**What to work on**:
Turn every line of the data below into a numbered list, one line per entry, and omit the blank lines.

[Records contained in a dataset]
============================================================

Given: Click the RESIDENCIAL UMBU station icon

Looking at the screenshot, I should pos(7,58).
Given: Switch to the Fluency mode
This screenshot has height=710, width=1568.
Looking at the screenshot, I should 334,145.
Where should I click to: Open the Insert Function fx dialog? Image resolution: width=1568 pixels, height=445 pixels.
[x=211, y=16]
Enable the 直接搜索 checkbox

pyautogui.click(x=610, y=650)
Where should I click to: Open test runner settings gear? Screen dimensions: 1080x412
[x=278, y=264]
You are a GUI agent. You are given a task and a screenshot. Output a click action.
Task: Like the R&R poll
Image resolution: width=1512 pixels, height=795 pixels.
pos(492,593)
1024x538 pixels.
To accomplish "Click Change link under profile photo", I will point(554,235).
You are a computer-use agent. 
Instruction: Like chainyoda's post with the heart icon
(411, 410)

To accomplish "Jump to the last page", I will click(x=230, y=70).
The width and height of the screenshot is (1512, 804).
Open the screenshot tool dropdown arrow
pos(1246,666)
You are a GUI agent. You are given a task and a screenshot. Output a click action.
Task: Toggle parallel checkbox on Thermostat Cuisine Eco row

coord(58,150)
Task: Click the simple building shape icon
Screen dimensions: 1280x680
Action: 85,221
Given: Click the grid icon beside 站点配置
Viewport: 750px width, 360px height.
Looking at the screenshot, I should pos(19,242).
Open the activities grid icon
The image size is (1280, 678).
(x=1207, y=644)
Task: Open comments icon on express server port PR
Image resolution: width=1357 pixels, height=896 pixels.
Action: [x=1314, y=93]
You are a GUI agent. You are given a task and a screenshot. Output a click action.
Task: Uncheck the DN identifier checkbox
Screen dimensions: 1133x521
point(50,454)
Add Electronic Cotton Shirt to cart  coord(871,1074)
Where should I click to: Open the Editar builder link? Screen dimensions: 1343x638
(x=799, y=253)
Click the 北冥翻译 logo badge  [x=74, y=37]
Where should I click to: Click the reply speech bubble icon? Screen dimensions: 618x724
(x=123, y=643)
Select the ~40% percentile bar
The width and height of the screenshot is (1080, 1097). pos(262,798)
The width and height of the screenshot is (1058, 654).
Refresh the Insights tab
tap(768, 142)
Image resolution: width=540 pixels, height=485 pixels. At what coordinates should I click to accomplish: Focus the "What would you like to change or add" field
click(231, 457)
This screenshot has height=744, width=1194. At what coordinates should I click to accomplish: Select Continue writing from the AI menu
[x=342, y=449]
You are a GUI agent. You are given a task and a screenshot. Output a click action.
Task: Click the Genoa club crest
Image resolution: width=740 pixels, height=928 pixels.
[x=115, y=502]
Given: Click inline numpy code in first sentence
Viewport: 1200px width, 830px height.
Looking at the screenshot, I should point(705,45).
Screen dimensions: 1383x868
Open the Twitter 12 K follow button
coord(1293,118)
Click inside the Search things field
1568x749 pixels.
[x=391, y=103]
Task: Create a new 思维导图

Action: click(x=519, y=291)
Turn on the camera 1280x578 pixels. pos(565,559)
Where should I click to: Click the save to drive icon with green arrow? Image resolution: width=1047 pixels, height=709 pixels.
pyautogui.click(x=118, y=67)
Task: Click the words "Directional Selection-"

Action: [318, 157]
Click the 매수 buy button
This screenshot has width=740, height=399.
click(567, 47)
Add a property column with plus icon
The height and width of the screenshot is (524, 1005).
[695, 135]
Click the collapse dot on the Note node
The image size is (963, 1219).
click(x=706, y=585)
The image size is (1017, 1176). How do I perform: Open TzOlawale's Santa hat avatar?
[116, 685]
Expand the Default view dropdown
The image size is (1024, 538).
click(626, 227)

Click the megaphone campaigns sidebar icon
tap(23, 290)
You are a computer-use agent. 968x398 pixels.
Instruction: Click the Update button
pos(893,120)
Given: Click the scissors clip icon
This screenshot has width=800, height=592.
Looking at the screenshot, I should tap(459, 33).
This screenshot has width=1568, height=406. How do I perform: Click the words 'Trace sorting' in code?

============================================================

**Answer below**:
1. Given: Click the RESIDENCIAL UMBU station icon
2. Looking at the screenshot, I should pos(7,58).
3. Given: Switch to the Fluency mode
4. This screenshot has height=710, width=1568.
5. Looking at the screenshot, I should 334,145.
6. Where should I click to: Open the Insert Function fx dialog? Image resolution: width=1568 pixels, height=445 pixels.
7. [x=211, y=16]
8. Enable the 直接搜索 checkbox
9. pyautogui.click(x=610, y=650)
10. Where should I click to: Open test runner settings gear? Screen dimensions: 1080x412
11. [x=278, y=264]
12. You are a GUI agent. You are given a task and a screenshot. Output a click action.
13. Task: Like the R&R poll
14. Image resolution: width=1512 pixels, height=795 pixels.
15. pos(492,593)
16. 1024x538 pixels.
17. To accomplish "Click Change link under profile photo", I will point(554,235).
18. You are a computer-use agent. 
19. Instruction: Like chainyoda's post with the heart icon
20. (411, 410)
21. To accomplish "Jump to the last page", I will click(x=230, y=70).
22. The width and height of the screenshot is (1512, 804).
23. Open the screenshot tool dropdown arrow
24. pos(1246,666)
25. You are a GUI agent. You are given a task and a screenshot. Output a click action.
26. Task: Toggle parallel checkbox on Thermostat Cuisine Eco row
27. coord(58,150)
28. Task: Click the simple building shape icon
29. Screen dimensions: 1280x680
30. Action: 85,221
31. Given: Click the grid icon beside 站点配置
32. Viewport: 750px width, 360px height.
33. Looking at the screenshot, I should pos(19,242).
34. Open the activities grid icon
35. The image size is (1280, 678).
36. (x=1207, y=644)
37. Task: Open comments icon on express server port PR
38. Image resolution: width=1357 pixels, height=896 pixels.
39. Action: [x=1314, y=93]
40. You are a GUI agent. You are given a task and a screenshot. Output a click action.
41. Task: Uncheck the DN identifier checkbox
42. Screen dimensions: 1133x521
43. point(50,454)
44. Add Electronic Cotton Shirt to cart  coord(871,1074)
45. Where should I click to: Open the Editar builder link? Screen dimensions: 1343x638
46. (x=799, y=253)
47. Click the 北冥翻译 logo badge  [x=74, y=37]
48. Where should I click to: Click the reply speech bubble icon? Screen dimensions: 618x724
49. (x=123, y=643)
50. Select the ~40% percentile bar
51. The width and height of the screenshot is (1080, 1097). pos(262,798)
52. The width and height of the screenshot is (1058, 654).
53. Refresh the Insights tab
54. tap(768, 142)
55. Image resolution: width=540 pixels, height=485 pixels. At what coordinates should I click to accomplish: Focus the "What would you like to change or add" field
56. click(231, 457)
57. This screenshot has height=744, width=1194. At what coordinates should I click to accomplish: Select Continue writing from the AI menu
58. [x=342, y=449]
59. You are a GUI agent. You are given a task and a screenshot. Output a click action.
60. Task: Click the Genoa club crest
61. Image resolution: width=740 pixels, height=928 pixels.
62. [x=115, y=502]
63. Given: Click inline numpy code in first sentence
64. Viewport: 1200px width, 830px height.
65. Looking at the screenshot, I should point(705,45).
66. Screen dimensions: 1383x868
67. Open the Twitter 12 K follow button
68. coord(1293,118)
69. Click inside the Search things field
70. 1568x749 pixels.
71. [x=391, y=103]
72. Task: Create a new 思维导图
73. Action: click(x=519, y=291)
74. Turn on the camera 1280x578 pixels. pos(565,559)
75. Where should I click to: Click the save to drive icon with green arrow? Image resolution: width=1047 pixels, height=709 pixels.
76. pyautogui.click(x=118, y=67)
77. Task: Click the words "Directional Selection-"
78. Action: [318, 157]
79. Click the 매수 buy button
80. This screenshot has width=740, height=399.
81. click(567, 47)
82. Add a property column with plus icon
83. The height and width of the screenshot is (524, 1005).
84. [695, 135]
85. Click the collapse dot on the Note node
86. The image size is (963, 1219).
87. click(x=706, y=585)
88. The image size is (1017, 1176). How do I perform: Open TzOlawale's Santa hat avatar?
89. [116, 685]
90. Expand the Default view dropdown
91. The image size is (1024, 538).
92. click(626, 227)
93. Click the megaphone campaigns sidebar icon
94. tap(23, 290)
95. You are a computer-use agent. 968x398 pixels.
96. Instruction: Click the Update button
97. pos(893,120)
98. Given: Click the scissors clip icon
99. This screenshot has width=800, height=592.
100. Looking at the screenshot, I should tap(459, 33).
101. This screenshot has width=1568, height=406. How do I perform: Click the words 'Trace sorting' in code?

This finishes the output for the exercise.